The past weeks have been looking over and making YouTube's of some Halloween songs that I haven't taught. Most of these selections are Early and Late Elementary. Two of the selections come from Alfred's Music Book 5 Finger Halloween Fun, created by Tom Gerou. The duets make the 5 finger melody sound full and fun. One of the songs is the Funeral March of the Marionette by Charles Gounod, made famous for The Alfred Hitchcock TV shows. The melody 3/4 includes many accidentals, quarter rests (where counting needs to the focus), staccatos and accents. The original score is actually my favorite to play. Hope the YouTube helps.
The other song from the book is Funeral March by Frederic Chopin. The song is designed with a piano dynamic with some mezzo forte and forte, yet it's mostly soft. Tom Gerou has a tempo marking of "very slow, swing eighth notes". That will be one of techniques you will need to utilize when teaching this song. The rhythm contains repetition, which will help with the swing beat. The accompaniment contains a section of block chords which bring power to the song. Perhaps this would be a fun one to teach.
Another fun song I would like to teach this Halloween time is Sasquatch Stomp, from the book Monster Jam by Kristen Allred. KJOS created this book about different monster dances that they might do.
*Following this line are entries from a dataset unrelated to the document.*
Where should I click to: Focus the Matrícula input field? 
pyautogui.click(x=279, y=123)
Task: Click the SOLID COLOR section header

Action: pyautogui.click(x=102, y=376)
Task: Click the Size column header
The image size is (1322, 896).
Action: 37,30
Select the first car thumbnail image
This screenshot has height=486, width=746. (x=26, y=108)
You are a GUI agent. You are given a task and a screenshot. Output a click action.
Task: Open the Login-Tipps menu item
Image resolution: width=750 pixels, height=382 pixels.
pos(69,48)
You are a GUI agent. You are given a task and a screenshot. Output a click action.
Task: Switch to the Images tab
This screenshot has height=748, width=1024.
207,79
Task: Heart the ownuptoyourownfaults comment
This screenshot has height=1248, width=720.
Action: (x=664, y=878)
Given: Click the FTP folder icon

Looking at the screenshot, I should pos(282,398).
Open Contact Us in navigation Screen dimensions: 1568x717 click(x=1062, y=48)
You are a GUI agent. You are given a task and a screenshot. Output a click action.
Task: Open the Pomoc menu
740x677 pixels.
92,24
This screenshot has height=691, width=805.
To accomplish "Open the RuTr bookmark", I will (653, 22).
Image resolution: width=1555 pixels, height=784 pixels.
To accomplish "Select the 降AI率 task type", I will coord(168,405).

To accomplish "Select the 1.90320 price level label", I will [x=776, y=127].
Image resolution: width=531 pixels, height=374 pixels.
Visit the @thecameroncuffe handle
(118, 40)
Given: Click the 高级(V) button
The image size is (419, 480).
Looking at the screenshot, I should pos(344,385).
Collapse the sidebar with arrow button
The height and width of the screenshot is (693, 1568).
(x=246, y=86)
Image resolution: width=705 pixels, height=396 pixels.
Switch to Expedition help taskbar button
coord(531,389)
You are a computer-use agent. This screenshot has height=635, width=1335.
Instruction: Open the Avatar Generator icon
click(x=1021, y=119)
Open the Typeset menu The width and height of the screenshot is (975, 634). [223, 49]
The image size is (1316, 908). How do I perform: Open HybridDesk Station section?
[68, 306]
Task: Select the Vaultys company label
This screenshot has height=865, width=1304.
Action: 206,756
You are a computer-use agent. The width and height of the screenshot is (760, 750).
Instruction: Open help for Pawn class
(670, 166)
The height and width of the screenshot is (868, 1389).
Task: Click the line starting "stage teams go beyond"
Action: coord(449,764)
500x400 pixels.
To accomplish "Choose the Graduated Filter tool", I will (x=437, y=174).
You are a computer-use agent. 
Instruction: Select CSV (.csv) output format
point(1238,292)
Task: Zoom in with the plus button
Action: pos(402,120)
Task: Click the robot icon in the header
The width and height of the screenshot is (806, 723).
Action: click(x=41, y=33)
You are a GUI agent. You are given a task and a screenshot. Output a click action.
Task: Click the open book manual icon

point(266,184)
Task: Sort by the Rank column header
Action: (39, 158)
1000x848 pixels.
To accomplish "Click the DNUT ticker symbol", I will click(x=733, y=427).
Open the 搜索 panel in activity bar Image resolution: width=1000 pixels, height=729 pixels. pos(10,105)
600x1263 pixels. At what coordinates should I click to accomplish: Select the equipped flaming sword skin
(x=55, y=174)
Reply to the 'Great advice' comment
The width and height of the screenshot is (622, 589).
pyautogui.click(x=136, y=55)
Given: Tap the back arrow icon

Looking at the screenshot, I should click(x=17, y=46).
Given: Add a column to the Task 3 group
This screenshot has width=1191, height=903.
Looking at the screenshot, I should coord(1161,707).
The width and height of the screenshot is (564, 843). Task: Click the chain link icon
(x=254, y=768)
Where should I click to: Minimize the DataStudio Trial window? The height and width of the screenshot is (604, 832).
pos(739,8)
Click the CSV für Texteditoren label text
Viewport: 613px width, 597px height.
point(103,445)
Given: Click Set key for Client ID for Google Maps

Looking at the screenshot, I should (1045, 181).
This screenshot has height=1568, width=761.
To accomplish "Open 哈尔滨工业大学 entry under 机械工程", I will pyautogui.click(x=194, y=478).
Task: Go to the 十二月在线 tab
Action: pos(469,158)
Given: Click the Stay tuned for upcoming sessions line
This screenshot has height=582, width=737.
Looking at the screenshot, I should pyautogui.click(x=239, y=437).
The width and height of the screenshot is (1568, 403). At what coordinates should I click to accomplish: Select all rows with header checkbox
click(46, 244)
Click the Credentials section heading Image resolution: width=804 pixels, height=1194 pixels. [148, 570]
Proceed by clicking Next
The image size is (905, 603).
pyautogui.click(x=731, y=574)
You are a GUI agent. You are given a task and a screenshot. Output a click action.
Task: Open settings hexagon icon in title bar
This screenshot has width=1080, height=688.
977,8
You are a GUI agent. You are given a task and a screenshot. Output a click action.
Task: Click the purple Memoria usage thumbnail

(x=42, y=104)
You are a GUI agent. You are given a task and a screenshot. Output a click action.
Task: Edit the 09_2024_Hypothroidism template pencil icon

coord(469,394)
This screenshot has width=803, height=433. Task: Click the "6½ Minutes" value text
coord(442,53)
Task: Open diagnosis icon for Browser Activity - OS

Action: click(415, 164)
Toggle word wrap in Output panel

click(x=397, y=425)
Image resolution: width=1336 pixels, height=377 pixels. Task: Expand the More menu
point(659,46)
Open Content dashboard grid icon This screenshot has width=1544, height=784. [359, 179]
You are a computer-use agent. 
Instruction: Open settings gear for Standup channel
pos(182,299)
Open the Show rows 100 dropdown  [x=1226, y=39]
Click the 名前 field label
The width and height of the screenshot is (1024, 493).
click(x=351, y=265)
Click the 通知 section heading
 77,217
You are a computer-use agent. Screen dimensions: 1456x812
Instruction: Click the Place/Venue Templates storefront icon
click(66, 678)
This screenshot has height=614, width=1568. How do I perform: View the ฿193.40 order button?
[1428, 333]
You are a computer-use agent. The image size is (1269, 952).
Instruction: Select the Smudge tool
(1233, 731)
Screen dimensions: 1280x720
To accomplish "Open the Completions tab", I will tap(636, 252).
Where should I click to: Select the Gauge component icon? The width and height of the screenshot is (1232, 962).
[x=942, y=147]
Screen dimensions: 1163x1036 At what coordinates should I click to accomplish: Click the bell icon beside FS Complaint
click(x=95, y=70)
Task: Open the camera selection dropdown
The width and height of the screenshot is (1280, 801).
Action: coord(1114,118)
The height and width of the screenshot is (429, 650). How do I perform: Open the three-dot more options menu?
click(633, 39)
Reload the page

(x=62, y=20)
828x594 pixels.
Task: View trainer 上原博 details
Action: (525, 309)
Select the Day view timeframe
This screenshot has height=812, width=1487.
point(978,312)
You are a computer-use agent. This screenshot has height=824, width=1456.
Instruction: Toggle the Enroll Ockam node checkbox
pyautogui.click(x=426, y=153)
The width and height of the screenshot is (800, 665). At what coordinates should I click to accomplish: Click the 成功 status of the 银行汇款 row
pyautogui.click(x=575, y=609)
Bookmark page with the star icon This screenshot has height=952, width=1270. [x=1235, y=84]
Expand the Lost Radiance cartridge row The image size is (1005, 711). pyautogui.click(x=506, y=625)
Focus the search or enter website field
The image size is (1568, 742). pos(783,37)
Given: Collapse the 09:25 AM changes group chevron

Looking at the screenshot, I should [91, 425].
Possibly my favorite part of this song is the bass line, which contains a bit of walking bass, yet has some 50's and 60's feel to it in the Bass Clef. The song utilizes a vast amount of piano keys, which is tons to play and teach, explaining about the ledger line notes or the higher and lower notes of the Grand Staff. Allred makes sure to incorporate a variety of dynamics, which makes the song tons of fun to play. She makes sure the motive is repeated so much that the piano player is able understand how the song works and sounds. I really hope I can teach this song. Had a blast identifying how Allred believes Sasquatch Stomps around the earth.
The last song at this point is called Tarantella (Spider at Midnight), by Glenda Austin. This original solo is from Willis Publishing. Austin creates a melody in A Harmonic Minor of a spider that sounds like a classical Tarantella song. The time signature is 6/8, with a tempo of a dotted quarter note equal to 66-80 beats per minute( the YouTube is at 80) which still sounds slow, yet this is a new favorite song of mine. The song begins with a dynamic of mezzo forte and quickly crescendos to fortissimo, plus the hands move around the piano. These concepts are my favorite parts to play and teach. I hope to teach this song to a student for Halloween.
What are some of your favorite Halloween type songs? Would like to know. Thanks for your support. Blessings.